The financial situation of Bonaire, St. Eustatius and Saba was also a topic. The special mention of the three islands in the Dutch Governing Accord in financial terms was deemed positive. “This attention is good for the further development of the islands. Nonetheless, the public entities are still facing a number of challenges. While Saba has received unqualified audit reports since 2014, other islands still have some steps to take,” the CFT for the Caribbean Netherlands stated.

The purpose of the meetings was to get acquainted with the various discussion partners in the Netherlands.

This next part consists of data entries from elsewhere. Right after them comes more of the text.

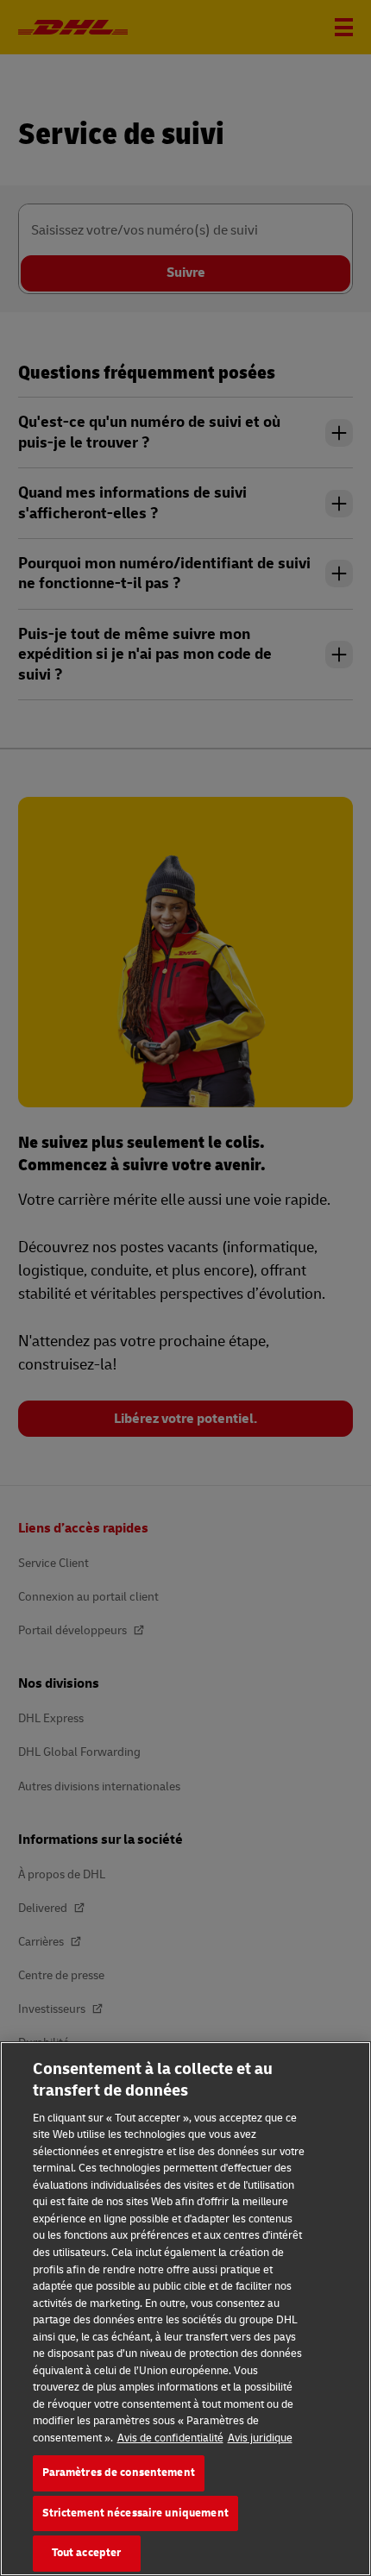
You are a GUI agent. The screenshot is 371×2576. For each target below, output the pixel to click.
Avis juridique (260, 2438)
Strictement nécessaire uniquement (135, 2513)
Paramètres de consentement (118, 2472)
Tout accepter (87, 2553)
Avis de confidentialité (170, 2438)
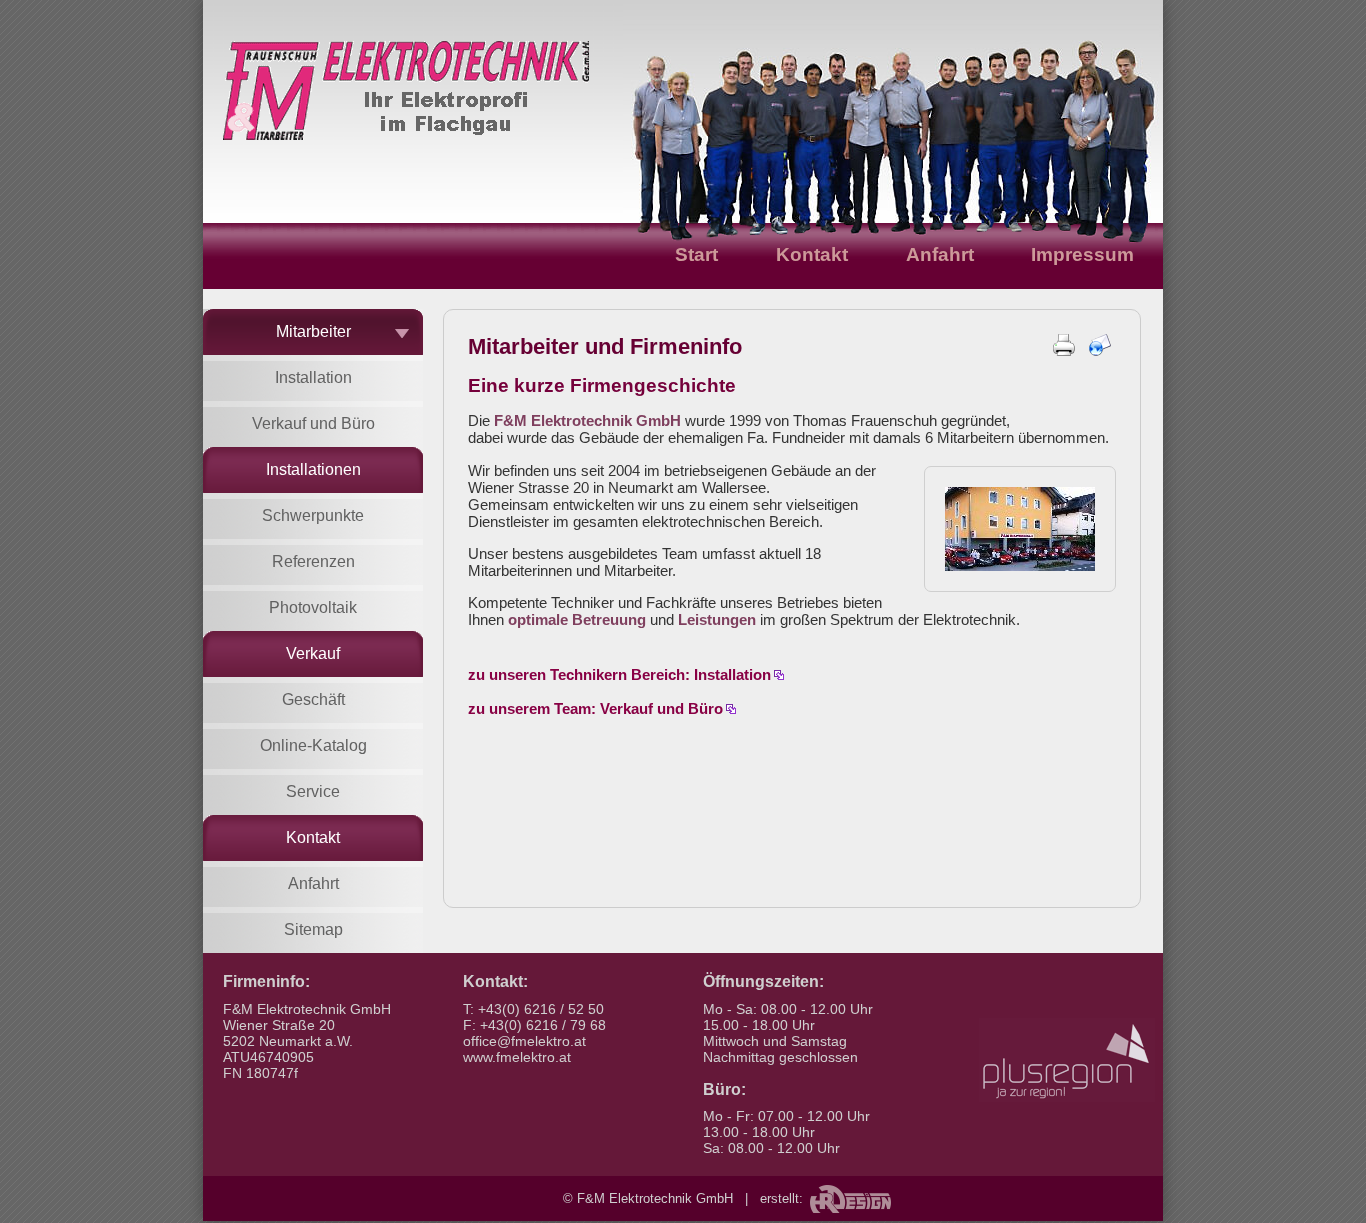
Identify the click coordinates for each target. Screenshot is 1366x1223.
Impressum (1082, 254)
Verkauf (313, 653)
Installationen (313, 469)
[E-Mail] (1100, 350)
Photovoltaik (313, 607)
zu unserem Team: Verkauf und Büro (595, 708)
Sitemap (313, 929)
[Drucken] (1064, 350)
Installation (313, 377)
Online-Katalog (313, 745)
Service (313, 791)
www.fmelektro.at (517, 1057)
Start (696, 254)
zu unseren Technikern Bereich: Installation (619, 674)
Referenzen (313, 561)
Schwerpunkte (313, 515)
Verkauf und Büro (313, 423)
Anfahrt (940, 254)
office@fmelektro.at (524, 1041)
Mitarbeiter (313, 331)
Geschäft (313, 699)
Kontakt (812, 254)
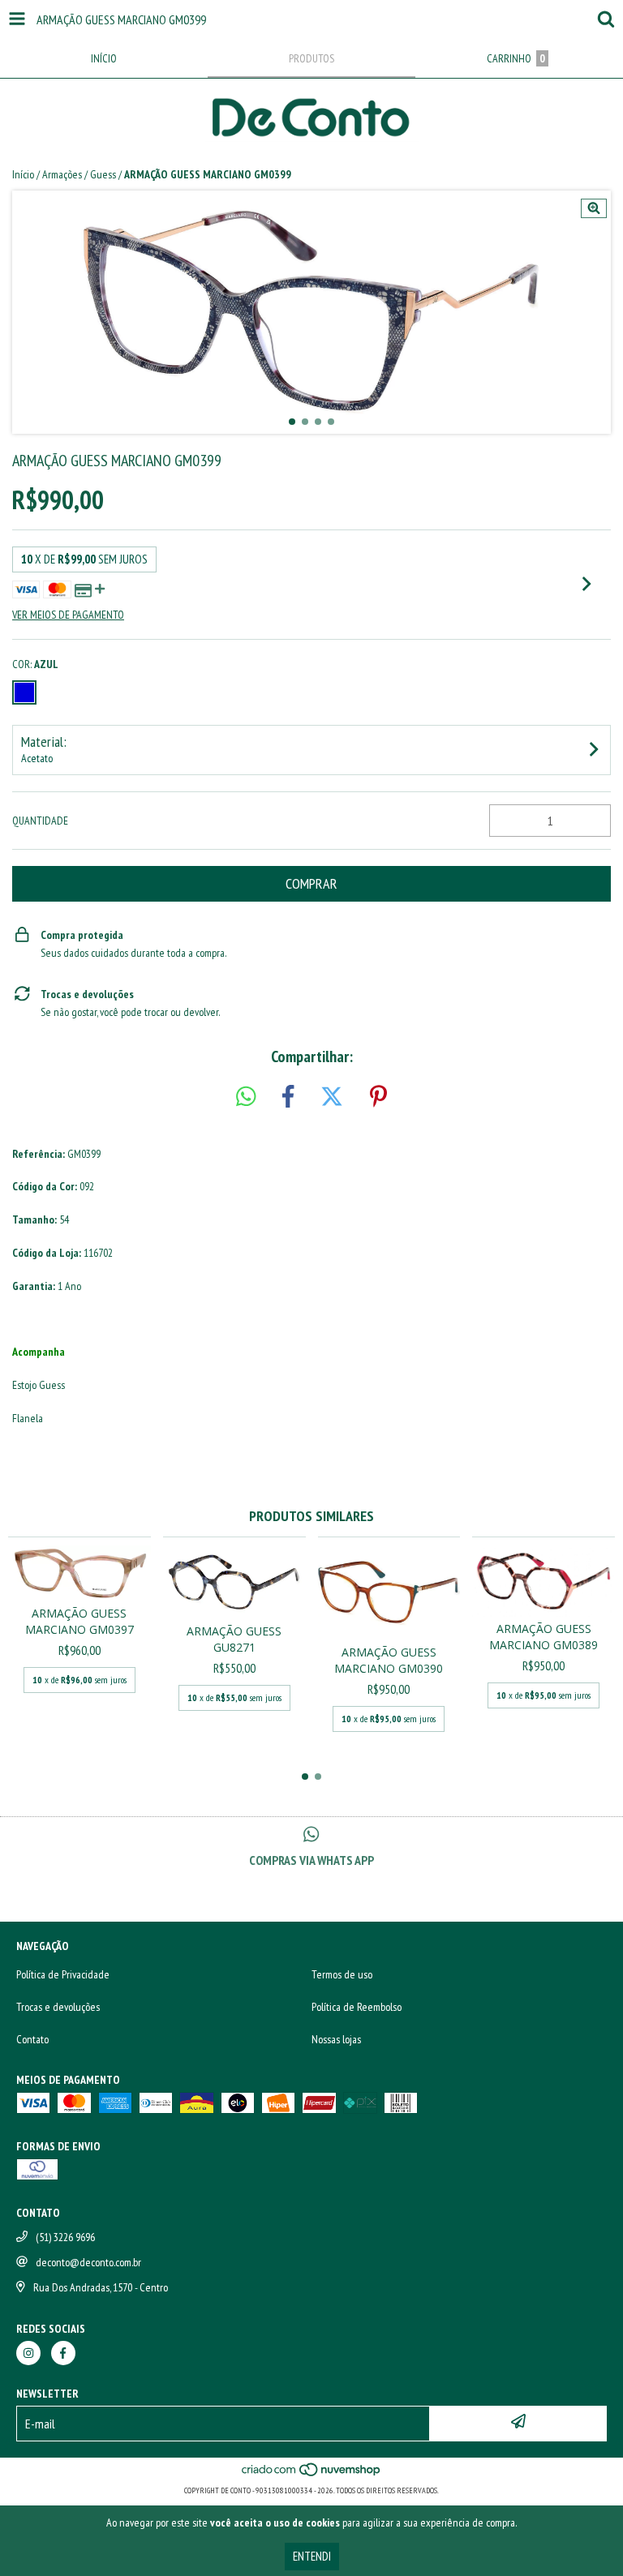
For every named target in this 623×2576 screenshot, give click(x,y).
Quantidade (40, 820)
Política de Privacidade (63, 1974)
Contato (32, 2039)
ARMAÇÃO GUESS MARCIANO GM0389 (543, 1636)
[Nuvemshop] (312, 2474)
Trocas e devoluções (58, 2007)
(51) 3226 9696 (65, 2237)
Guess (103, 174)
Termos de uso (342, 1974)
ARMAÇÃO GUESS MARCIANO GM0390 (388, 1660)
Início (23, 174)
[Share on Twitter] (331, 1097)
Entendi (312, 2556)
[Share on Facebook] (288, 1097)
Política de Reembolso (357, 2007)
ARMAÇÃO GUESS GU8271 (234, 1639)
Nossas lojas (336, 2039)
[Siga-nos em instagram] (28, 2353)
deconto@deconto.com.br (88, 2262)
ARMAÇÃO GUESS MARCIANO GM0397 (79, 1621)
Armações (62, 174)
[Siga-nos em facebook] (63, 2353)
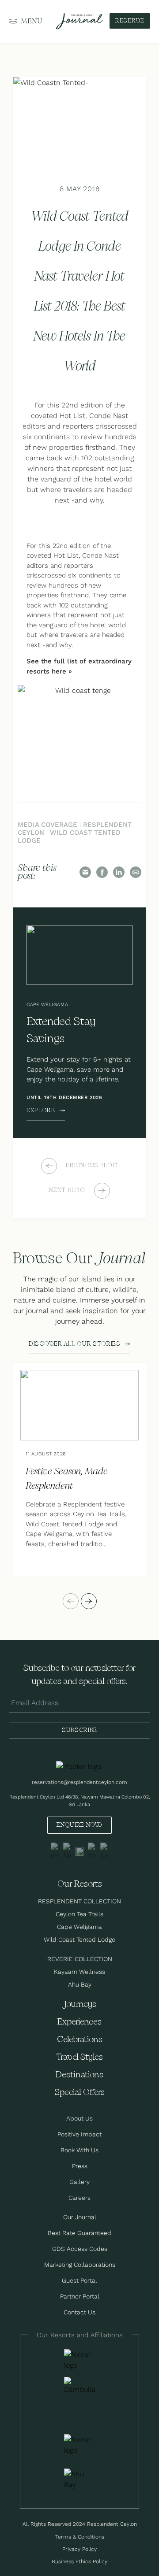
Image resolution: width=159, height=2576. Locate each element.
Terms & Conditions (79, 2536)
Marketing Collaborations (79, 2264)
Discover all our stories (75, 1344)
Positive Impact (79, 2134)
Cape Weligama (79, 1926)
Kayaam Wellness (79, 1971)
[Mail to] (85, 872)
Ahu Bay (79, 1984)
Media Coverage (47, 824)
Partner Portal (79, 2296)
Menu (32, 21)
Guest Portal (79, 2280)
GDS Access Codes (79, 2248)
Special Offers (80, 2092)
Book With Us (79, 2150)
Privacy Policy (79, 2549)
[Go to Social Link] (55, 1851)
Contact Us (79, 2312)
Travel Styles (79, 2057)
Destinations (79, 2075)
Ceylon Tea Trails (79, 1914)
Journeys (79, 2004)
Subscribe (79, 1730)
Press (79, 2165)
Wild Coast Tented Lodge (69, 836)
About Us (79, 2118)
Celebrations (79, 2040)
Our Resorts (79, 1884)
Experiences (79, 2022)
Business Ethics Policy (79, 2561)
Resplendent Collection (79, 1901)
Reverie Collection (79, 1958)
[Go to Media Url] (79, 2444)
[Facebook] (102, 872)
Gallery (79, 2181)
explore (40, 1110)
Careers (79, 2197)
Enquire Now (79, 1825)
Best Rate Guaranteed (79, 2232)
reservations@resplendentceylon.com (79, 1782)
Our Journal (79, 2217)
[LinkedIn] (119, 872)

The role and function of the three Committees was discussed, as well as the evaluation of the Kingdom Law on Financial Supervision and the deliberations between the Netherlands and Aruba on a new legal norms framework.

According to the Committees, the conversation partners in The Hague showed great interest in the Caribbean part of the Kingdom and the developments on the islands. Extensive exchanges of views were held on the various current events at the Council of State, where the CFT Committees were received by Vice-President Piet-Hein Donner and several Members of the Council of State. In particular, the challenges that Aruba, Curaçao and Bonaire are facing in connection with the developments in the neighbouring country Venezuela were discussed.

In the meeting with State Secretary Knops, the CFTs talked about the Kingdom Law on Financial Supervision and the question as to whether this law offers CFT sufficient tools to do its job. The situation in St. Maarten and the reconstruction were also deliberated on with the Finance Minister.

The meeting with the Ministers Plenipotentiary took place during an informal lunch during which the different situations of the countries were reflected upon. The CFT Chairman and the members look back on a successful trip. The Committees visit the Netherlands in principle once every two years.

The Committees consist of Chairman Raymond Gradus, Member on behalf of the Netherlands Sybilla Dekker, Member on behalf of St. Maarten Maria van der Sluijs-Plantz, Member on behalf of Curaçao Gregory Damoen, Member on behalf of the Caribbean Netherlands Herbert Domacassé and Member on behalf of Aruba Robert Croes.